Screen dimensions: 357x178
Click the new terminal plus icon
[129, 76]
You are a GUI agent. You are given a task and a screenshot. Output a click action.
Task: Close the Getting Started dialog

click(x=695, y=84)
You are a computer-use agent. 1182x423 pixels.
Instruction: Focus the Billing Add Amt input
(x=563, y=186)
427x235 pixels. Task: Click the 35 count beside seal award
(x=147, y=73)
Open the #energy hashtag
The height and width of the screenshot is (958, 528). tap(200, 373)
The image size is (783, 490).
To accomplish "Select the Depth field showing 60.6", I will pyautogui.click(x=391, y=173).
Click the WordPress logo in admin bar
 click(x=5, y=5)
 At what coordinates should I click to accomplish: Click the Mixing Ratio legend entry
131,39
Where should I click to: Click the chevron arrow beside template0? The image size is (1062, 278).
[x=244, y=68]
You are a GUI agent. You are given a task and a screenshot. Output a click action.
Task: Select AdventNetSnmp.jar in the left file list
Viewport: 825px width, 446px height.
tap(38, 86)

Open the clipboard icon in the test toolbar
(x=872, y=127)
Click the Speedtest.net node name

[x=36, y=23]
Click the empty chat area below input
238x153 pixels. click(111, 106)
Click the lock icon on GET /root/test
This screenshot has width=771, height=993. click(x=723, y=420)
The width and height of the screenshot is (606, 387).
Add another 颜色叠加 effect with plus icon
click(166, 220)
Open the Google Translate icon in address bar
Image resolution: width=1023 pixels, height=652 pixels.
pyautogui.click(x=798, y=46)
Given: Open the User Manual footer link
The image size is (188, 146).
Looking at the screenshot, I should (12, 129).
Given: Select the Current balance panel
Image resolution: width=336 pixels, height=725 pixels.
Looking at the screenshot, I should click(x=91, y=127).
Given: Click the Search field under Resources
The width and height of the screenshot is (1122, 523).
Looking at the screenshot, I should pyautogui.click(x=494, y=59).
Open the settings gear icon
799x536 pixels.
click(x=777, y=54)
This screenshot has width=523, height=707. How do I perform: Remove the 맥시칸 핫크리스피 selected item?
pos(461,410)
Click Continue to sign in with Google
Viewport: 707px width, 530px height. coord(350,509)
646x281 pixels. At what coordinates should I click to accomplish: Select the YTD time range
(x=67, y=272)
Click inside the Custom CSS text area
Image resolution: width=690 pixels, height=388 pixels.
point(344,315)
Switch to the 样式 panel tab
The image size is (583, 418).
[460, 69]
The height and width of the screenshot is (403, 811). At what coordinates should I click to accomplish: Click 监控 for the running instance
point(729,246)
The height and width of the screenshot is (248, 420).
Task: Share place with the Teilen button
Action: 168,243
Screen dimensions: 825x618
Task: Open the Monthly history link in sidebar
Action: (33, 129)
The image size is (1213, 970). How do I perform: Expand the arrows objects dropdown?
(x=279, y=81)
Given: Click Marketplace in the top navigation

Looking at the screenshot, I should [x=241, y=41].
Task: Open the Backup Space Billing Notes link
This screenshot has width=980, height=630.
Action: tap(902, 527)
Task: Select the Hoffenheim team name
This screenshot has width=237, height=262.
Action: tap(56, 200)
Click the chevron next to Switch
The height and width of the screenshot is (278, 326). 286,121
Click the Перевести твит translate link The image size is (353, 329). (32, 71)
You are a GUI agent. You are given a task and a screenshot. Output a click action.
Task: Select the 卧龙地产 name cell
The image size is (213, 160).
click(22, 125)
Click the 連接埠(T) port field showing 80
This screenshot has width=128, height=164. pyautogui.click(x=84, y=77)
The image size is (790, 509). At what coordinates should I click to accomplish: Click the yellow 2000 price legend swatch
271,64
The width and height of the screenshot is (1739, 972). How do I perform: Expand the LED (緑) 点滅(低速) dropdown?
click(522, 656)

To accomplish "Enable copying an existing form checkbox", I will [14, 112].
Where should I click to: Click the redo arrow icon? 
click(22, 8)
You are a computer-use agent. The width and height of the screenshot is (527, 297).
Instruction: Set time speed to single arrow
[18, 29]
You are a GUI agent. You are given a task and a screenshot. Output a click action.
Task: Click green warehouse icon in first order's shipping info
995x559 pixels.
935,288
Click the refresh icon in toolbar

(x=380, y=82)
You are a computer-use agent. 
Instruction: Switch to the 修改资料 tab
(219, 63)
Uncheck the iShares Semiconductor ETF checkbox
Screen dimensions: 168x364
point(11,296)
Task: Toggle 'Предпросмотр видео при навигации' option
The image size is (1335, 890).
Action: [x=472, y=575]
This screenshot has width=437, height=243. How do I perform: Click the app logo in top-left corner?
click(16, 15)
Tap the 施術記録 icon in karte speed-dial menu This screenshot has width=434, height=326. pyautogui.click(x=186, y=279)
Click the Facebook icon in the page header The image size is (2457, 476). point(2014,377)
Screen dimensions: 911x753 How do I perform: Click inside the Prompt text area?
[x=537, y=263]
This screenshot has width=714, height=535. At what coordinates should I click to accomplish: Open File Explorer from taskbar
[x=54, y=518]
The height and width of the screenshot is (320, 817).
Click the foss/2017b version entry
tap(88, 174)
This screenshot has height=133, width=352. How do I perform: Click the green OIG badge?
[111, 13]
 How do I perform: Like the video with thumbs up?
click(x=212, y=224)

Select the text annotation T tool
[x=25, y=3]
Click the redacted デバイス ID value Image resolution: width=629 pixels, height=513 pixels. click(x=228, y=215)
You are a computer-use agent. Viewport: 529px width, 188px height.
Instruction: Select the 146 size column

INSTRUCTIONS TO FOLLOW: Return all of the records above line for line, without changing anything.

REPLY:
Screen dimensions: 357x178
Click the new terminal plus icon
[129, 76]
You are a GUI agent. You are given a task and a screenshot. Output a click action.
Task: Close the Getting Started dialog

click(x=695, y=84)
You are a computer-use agent. 1182x423 pixels.
Instruction: Focus the Billing Add Amt input
(x=563, y=186)
427x235 pixels. Task: Click the 35 count beside seal award
(x=147, y=73)
Open the #energy hashtag
The height and width of the screenshot is (958, 528). tap(200, 373)
The image size is (783, 490).
To accomplish "Select the Depth field showing 60.6", I will pyautogui.click(x=391, y=173).
Click the WordPress logo in admin bar
 click(x=5, y=5)
 At what coordinates should I click to accomplish: Click the Mixing Ratio legend entry
131,39
Where should I click to: Click the chevron arrow beside template0? The image size is (1062, 278).
[x=244, y=68]
You are a GUI agent. You are given a task and a screenshot. Output a click action.
Task: Select AdventNetSnmp.jar in the left file list
Viewport: 825px width, 446px height.
tap(38, 86)

Open the clipboard icon in the test toolbar
(x=872, y=127)
Click the Speedtest.net node name

[x=36, y=23]
Click the empty chat area below input
238x153 pixels. click(111, 106)
Click the lock icon on GET /root/test
This screenshot has width=771, height=993. click(x=723, y=420)
The width and height of the screenshot is (606, 387).
Add another 颜色叠加 effect with plus icon
click(166, 220)
Open the Google Translate icon in address bar
Image resolution: width=1023 pixels, height=652 pixels.
pyautogui.click(x=798, y=46)
Given: Open the User Manual footer link
The image size is (188, 146).
Looking at the screenshot, I should (12, 129).
Given: Select the Current balance panel
Image resolution: width=336 pixels, height=725 pixels.
Looking at the screenshot, I should click(x=91, y=127).
Given: Click the Search field under Resources
The width and height of the screenshot is (1122, 523).
Looking at the screenshot, I should pyautogui.click(x=494, y=59).
Open the settings gear icon
799x536 pixels.
click(x=777, y=54)
This screenshot has width=523, height=707. How do I perform: Remove the 맥시칸 핫크리스피 selected item?
pos(461,410)
Click Continue to sign in with Google
Viewport: 707px width, 530px height. coord(350,509)
646x281 pixels. At what coordinates should I click to accomplish: Select the YTD time range
(x=67, y=272)
Click inside the Custom CSS text area
Image resolution: width=690 pixels, height=388 pixels.
point(344,315)
Switch to the 样式 panel tab
The image size is (583, 418).
[460, 69]
The height and width of the screenshot is (403, 811). At what coordinates should I click to accomplish: Click 监控 for the running instance
point(729,246)
The height and width of the screenshot is (248, 420).
Task: Share place with the Teilen button
Action: 168,243
Screen dimensions: 825x618
Task: Open the Monthly history link in sidebar
Action: (33, 129)
The image size is (1213, 970). How do I perform: Expand the arrows objects dropdown?
(x=279, y=81)
Given: Click Marketplace in the top navigation

Looking at the screenshot, I should [x=241, y=41].
Task: Open the Backup Space Billing Notes link
This screenshot has width=980, height=630.
Action: tap(902, 527)
Task: Select the Hoffenheim team name
This screenshot has width=237, height=262.
Action: tap(56, 200)
Click the chevron next to Switch
The height and width of the screenshot is (278, 326). 286,121
Click the Перевести твит translate link The image size is (353, 329). (32, 71)
You are a GUI agent. You are given a task and a screenshot. Output a click action.
Task: Select the 卧龙地产 name cell
The image size is (213, 160).
click(22, 125)
Click the 連接埠(T) port field showing 80
This screenshot has width=128, height=164. pyautogui.click(x=84, y=77)
The image size is (790, 509). At what coordinates should I click to accomplish: Click the yellow 2000 price legend swatch
271,64
The width and height of the screenshot is (1739, 972). How do I perform: Expand the LED (緑) 点滅(低速) dropdown?
click(522, 656)

To accomplish "Enable copying an existing form checkbox", I will [14, 112].
Where should I click to: Click the redo arrow icon? 
click(22, 8)
You are a computer-use agent. The width and height of the screenshot is (527, 297).
Instruction: Set time speed to single arrow
[18, 29]
You are a GUI agent. You are given a task and a screenshot. Output a click action.
Task: Click green warehouse icon in first order's shipping info
995x559 pixels.
935,288
Click the refresh icon in toolbar

(x=380, y=82)
You are a computer-use agent. 
Instruction: Switch to the 修改资料 tab
(219, 63)
Uncheck the iShares Semiconductor ETF checkbox
Screen dimensions: 168x364
point(11,296)
Task: Toggle 'Предпросмотр видео при навигации' option
The image size is (1335, 890).
Action: [x=472, y=575]
This screenshot has width=437, height=243. How do I perform: Click the app logo in top-left corner?
click(16, 15)
Tap the 施術記録 icon in karte speed-dial menu This screenshot has width=434, height=326. pyautogui.click(x=186, y=279)
Click the Facebook icon in the page header The image size is (2457, 476). point(2014,377)
Screen dimensions: 911x753 How do I perform: Click inside the Prompt text area?
[x=537, y=263]
This screenshot has width=714, height=535. At what coordinates should I click to accomplish: Open File Explorer from taskbar
[x=54, y=518]
The height and width of the screenshot is (320, 817).
Click the foss/2017b version entry
tap(88, 174)
This screenshot has height=133, width=352. How do I perform: Click the green OIG badge?
[111, 13]
 How do I perform: Like the video with thumbs up?
click(x=212, y=224)

Select the text annotation T tool
[x=25, y=3]
Click the redacted デバイス ID value Image resolution: width=629 pixels, height=513 pixels. click(x=228, y=215)
You are a computer-use agent. Viewport: 529px width, 188px height.
Instruction: Select the 146 size column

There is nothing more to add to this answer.